(WWJ) – From Detroit to the Upper Peninsula, and Lake Michigan to the Thumb, the state of Michigan has tons of history.
There are more than 2,000 properties across the state that are in the National Register of Historic Places, including 14 new ones.
The Michigan Economic Development Corporation announced Thursday 14 new locations – including six here in Metro Detroit – have been added to the register, which is the federal government’s official list of districts, sites, buildings, structures and objects “deemed worthy of preservation for their historic significance.”
The National Register is a program of the National Park Service and is administered by the states. It has more than 96,000 listed properties across the country.
Among the newest places on that list is Detroit’s Luther Burbank Elementary School, which is “locally significant in the areas of education and architecture.”

The MEDC says the school “illustrates the important educational policies and trends in the city of Detroit in the 1930s and 1940s.”
“Burbank School building is an excellent example of Art Deco architecture and was constructed in phases between 1931 and 1949, reflecting the growth of the surrounding neighborhood and the city of Detroit into the 1940s.”

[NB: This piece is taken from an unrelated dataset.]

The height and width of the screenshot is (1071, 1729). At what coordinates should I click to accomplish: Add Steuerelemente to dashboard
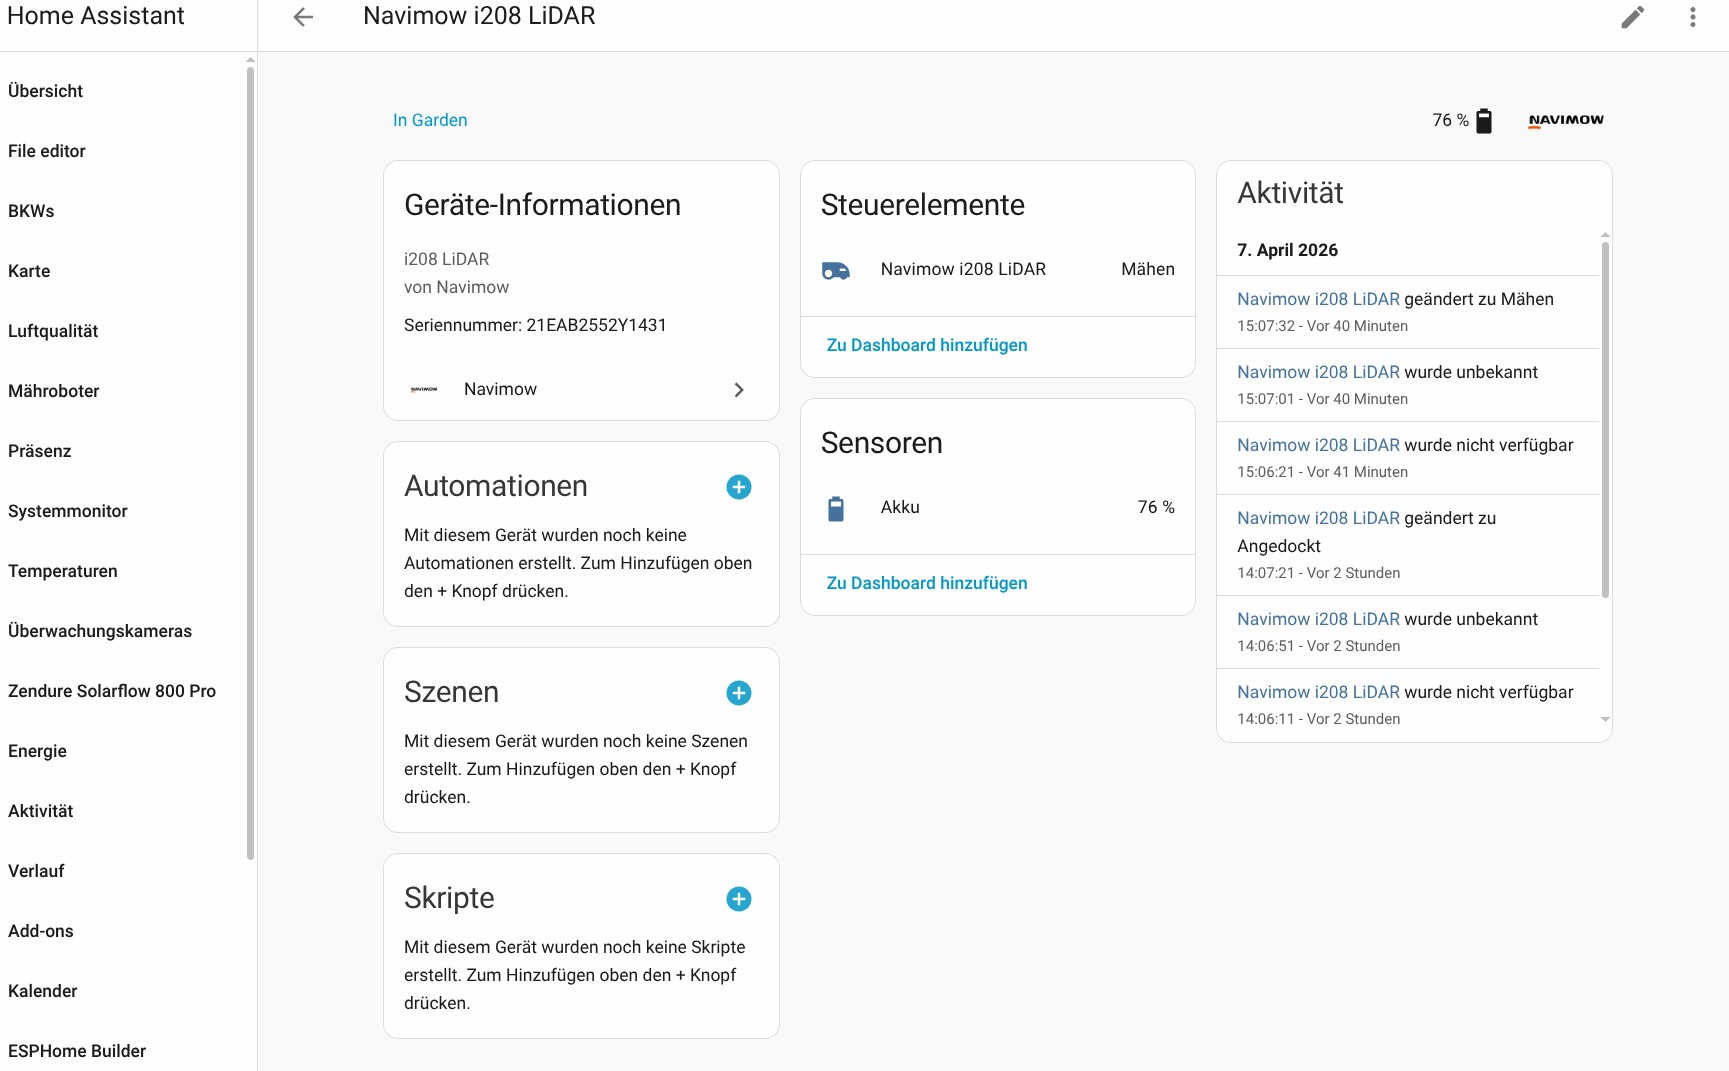(926, 345)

Other Metro Detroit locations recently added to the list include:
• Most Worshipful Prince Hall Grand Lodge of Michigan in Detroit
• Walbri Hall in Bloomfield Hills
• Elmer R. Webster School in Pontiac
• Elijah Bull House in Bloomfield Township
• Nathan Esek and Sarah Emergene Sutton House in Northfield Township
Among the most recognizable places added to the National Register is a popular tourist destination for Michiganders – Fishtown in Leland.
The Fishtown Historic District is significant as a Traditional Cultural Property with the themes of maritime history and commerce at the state level of significance.
“Fishtown is a rare surviving Great Lakes commercial fishing village that preserves the history and vernacular architecture of Michigan’s important and endangered commercial fishing heritage,” the MEDC said in a press release. “The district is more than individual buildings and structures, it is also an authentic cultural landscape. Its intimate character derives from the clustering of structures along both banks of its defining feature, the Leland River. The river in turn serves as a gateway to Lake Michigan fishing grounds and the Manitou Islands.
The other Michigan locations added to the NRHP include:
• Sisters of the Order of Saint Dominic Motherhouse Complex in Grand Rapids
• Iron Mountain Veterans Administration (VA) Hospital in Iron Mountain
• Parkwyn Village in Kalamazoo
• Gibson Inc. Factory and Office Building in Kalamazoo
• Michigan Central Railroad Middleville Depot in Middleville
• Garfield School in Sault Ste. Marie
• Vicksburg Historic District in Vicksburg
A full list of places on the National Register of Historic Places – including more than 2,000 in Michigan – is available on the register’s website.